Among this year’s 12 recipients are Jay Albanese, Ph.D., a professor of criminal justice in the L. Douglas Wilder School of Government and Public Affairs at VCU, and Rising Star award recipient Michelle Doll, M.D., an assistant professor of internal medicine in the VCU School of Medicine and associate hospital epidemiologist at VCU Health.

“Dr. Doll and Dr. Albanese are exceptional representatives of VCU’s mission,” said VCU President Michael Rao, Ph.D. “Their service as educators, clinicians and researchers reaches a diverse community and helps so many lead better-informed and safer lives. Recognition of their outstanding service is well-deserved, and I join the entire VCU community in expressing gratitude for their transformational work to serve humanity.”

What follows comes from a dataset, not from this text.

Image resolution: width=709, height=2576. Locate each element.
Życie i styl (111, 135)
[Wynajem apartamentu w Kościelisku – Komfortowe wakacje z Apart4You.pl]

Doll, a specialist in infectious diseases, said being named a recipient of the Outstanding Faculty Awards is an incredible honor. She is one of only two of the 12 recipients to earn the Rising Star designation.

“I still cannot believe that I was selected as a 2022 Rising Star,” she said. “I think my selection for this award acknowledges the importance of public health, as this is the area of my expertise. I am deeply grateful for the privilege of teaching the next generation of health care providers and public health practitioners, and for all the mentorship that I have received.”

Doll is course director for “Contemporary Issues and Controversies in Public Health,” a VCU Master of Public Health program awarded “Best Elective” by graduate students in spring 2020.

She chairs the Virginia Healthcare-Associated Infections Advisory Group, a collaboration of stakeholders in infection prevention composed of Virginia Department of Health, Health Quality Innovators and the Virginia Hospital and Healthcare Association.

Doll is co-principal investigator of a $6 million grant from the Virginia Department of Health to establish a statewide infection prevention training center. Doll is medical co-director of that center, the Virginia Infection Prevention Training Center, which will work in tandem with health care facilities and public health to strengthen infection prevention and control expertise and provide universal infection prevention and control training to front-line providers.

During the pandemic, Doll has been a leading voice for VCU Health in helping to educate the public about COVID-19, speaking with VCU and VCU Health News to answer questions about emerging variantsbreakthrough infections and more.